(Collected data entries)
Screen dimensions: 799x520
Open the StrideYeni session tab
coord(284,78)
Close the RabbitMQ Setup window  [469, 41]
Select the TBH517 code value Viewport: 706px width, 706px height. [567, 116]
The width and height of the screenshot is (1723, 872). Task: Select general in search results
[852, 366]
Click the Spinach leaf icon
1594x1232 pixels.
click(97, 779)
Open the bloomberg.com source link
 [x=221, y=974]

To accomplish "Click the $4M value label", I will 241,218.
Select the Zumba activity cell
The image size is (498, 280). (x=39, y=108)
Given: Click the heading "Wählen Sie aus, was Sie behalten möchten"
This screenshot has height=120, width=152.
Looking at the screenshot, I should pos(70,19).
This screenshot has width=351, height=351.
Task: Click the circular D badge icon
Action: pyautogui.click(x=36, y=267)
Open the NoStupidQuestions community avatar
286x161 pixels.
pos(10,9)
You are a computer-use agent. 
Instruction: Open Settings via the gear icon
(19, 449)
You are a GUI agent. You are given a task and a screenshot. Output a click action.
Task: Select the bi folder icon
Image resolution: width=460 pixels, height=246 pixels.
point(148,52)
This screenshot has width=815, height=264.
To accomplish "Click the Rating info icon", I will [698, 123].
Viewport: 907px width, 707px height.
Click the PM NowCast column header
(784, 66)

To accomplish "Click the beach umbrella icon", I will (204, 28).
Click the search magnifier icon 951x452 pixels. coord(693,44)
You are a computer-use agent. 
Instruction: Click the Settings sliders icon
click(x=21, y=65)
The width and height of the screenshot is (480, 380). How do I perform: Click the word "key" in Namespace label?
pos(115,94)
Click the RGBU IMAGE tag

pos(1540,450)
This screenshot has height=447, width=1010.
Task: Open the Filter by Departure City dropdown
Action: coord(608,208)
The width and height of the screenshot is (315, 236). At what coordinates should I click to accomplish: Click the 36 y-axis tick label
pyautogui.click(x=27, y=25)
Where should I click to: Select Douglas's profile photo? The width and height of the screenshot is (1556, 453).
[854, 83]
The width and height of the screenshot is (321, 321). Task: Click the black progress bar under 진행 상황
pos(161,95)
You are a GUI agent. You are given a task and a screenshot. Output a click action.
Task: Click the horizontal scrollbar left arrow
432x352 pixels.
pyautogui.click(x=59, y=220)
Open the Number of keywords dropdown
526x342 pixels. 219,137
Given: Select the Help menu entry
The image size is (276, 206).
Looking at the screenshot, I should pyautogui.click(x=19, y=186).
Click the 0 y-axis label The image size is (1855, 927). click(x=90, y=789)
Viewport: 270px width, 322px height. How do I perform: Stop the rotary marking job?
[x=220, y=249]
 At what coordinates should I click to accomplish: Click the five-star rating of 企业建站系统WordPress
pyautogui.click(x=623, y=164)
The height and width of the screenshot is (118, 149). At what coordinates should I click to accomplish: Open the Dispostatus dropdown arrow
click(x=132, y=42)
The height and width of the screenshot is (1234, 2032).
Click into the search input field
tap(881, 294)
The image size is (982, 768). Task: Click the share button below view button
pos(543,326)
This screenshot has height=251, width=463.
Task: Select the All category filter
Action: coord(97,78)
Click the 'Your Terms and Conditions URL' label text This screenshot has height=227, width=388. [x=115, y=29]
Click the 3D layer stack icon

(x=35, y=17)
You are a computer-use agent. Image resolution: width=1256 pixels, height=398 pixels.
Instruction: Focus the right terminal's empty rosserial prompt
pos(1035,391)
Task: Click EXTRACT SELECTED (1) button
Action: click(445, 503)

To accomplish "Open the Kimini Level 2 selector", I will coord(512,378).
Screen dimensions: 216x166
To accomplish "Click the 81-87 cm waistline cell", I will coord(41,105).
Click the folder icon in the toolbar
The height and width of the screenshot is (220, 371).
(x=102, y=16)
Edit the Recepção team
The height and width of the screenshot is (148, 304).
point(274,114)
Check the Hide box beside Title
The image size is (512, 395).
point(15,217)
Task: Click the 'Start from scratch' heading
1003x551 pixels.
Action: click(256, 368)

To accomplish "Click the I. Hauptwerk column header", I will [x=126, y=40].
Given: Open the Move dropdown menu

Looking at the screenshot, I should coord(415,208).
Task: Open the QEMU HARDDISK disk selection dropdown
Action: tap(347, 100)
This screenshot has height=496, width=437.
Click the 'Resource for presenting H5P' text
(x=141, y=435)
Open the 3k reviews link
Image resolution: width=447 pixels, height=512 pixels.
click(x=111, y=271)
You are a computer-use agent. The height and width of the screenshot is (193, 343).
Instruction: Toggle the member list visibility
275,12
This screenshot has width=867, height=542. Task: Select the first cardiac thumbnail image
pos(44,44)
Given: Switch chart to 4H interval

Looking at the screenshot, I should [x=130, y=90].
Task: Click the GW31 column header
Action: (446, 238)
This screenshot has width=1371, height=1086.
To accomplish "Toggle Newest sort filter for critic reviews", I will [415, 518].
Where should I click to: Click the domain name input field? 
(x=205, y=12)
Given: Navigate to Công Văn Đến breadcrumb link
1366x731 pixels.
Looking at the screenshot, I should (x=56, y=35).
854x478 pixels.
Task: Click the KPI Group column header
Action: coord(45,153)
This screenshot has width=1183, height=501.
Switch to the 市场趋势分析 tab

Goal of the exercise.
Please copy the line that holds "Where should I click to: Click" and each line under it through the last line above, exactly as they stand, adding nothing.

The completed task.
Where should I click to: Click the domain name input field? 
(x=205, y=12)
Given: Navigate to Công Văn Đến breadcrumb link
1366x731 pixels.
Looking at the screenshot, I should (x=56, y=35).
854x478 pixels.
Task: Click the KPI Group column header
Action: coord(45,153)
This screenshot has width=1183, height=501.
Switch to the 市场趋势分析 tab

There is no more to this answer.